I reached a turning point in my life since I could frame it that way. Honestly, I don’t know what to say about that moment in my life because I could feel that something was coming to an end, but I wanted to write a story about my life, so that came with its revelations and complications. Trauma can affect the body. Repressed anger, even, is not healthy. I had a lot. I would get in touch with how my repression affected me. I had mantras and phrases, too, like “when you’re old and grey and full of sleep,” because “time bends,” so there were probable futures, and some were more probable than others, but it didn’t mean it couldn’t exist. “Alive and well.” These are positive affirmations, to begin with, and I had to trust myself in having a dialogue with some of my fears or what was in my way, exactly.

“Time is bending” came into my head at nine years old, since my perception of time changed twice the year that my father was diagnosed. I just happened to make some big life decisions, but I saw “probable futures” as points of light ablaze generating energy as ideas first. It was an awesome experience, so that became a central visual around which the story turns; it’s about what my character can create from here. I suppose that includes points in time in general since new ones opened up and took on new if not greater meaning. “Your whole life flashes before your eyes,” that’s an idea we have about what happens before we die, and to Death “what does that mean?” This is about meaning.

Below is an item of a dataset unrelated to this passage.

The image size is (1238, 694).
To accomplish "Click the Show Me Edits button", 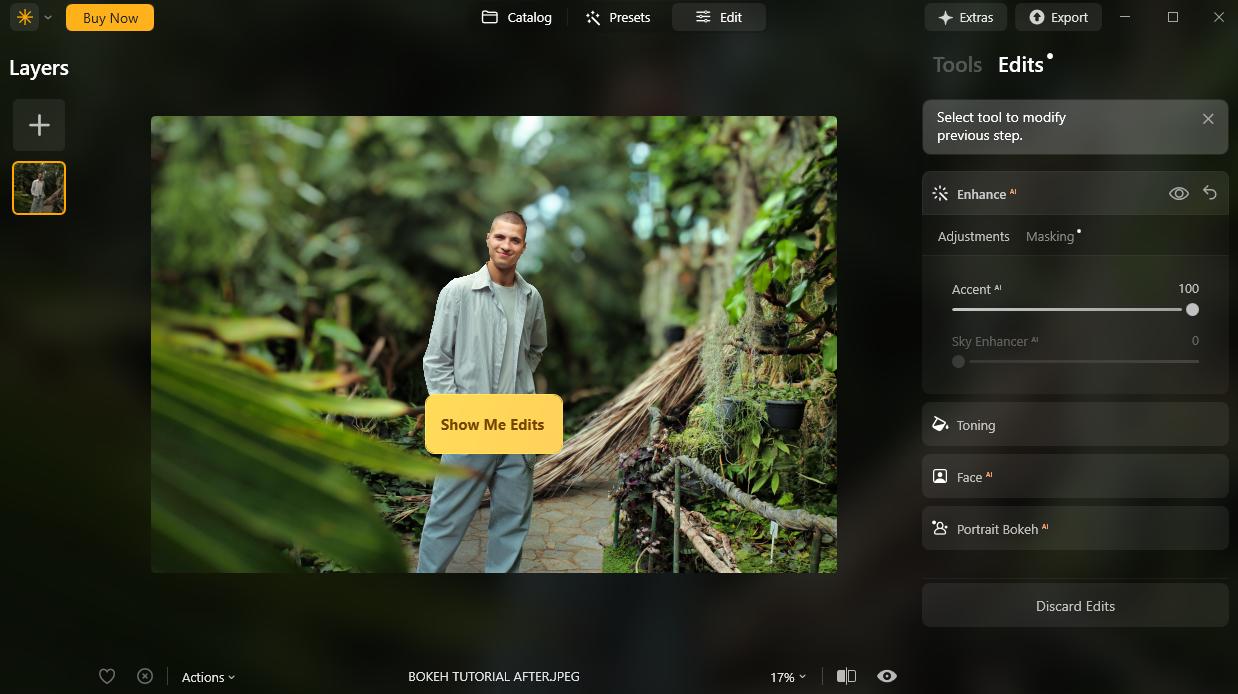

Your life is supposed to inspire you.

I went through the decisions I made as a child and came out the other side feeling freer than I ever felt, and what held me back in the past doesn’t anymore. Healing from trauma seems to have an architecture; the body has an innate healing intelligence. I would begin to access “my contribution” these sorts of very real ideas. How we navigate through time is fascinating, in that, probable future events can affect the real past, so I suppose I had a vision of a story that reached for me. I trusted the feeling I had. I tapped into my wisdom as an older woman looking back on all this. I could align with that future. What did I want? It was a feeling, though I had specific goals, I suppose. I meditated on that. What I experienced was at times miraculous, truly. I wanted to have a successful journey to look back and say “I did it.” What that means to a person, I don’t know.

Storytelling is a form of medicine, a Native American ended up telling me. I found that to be very true. This facet of Death leans on the ancient power of narrative itself. There’s nothing more human. Change your story, change your life. My story even came to my support. This is a master storyteller, too, which is what you want. I worked with plant medicines so this character comes out of that time as well.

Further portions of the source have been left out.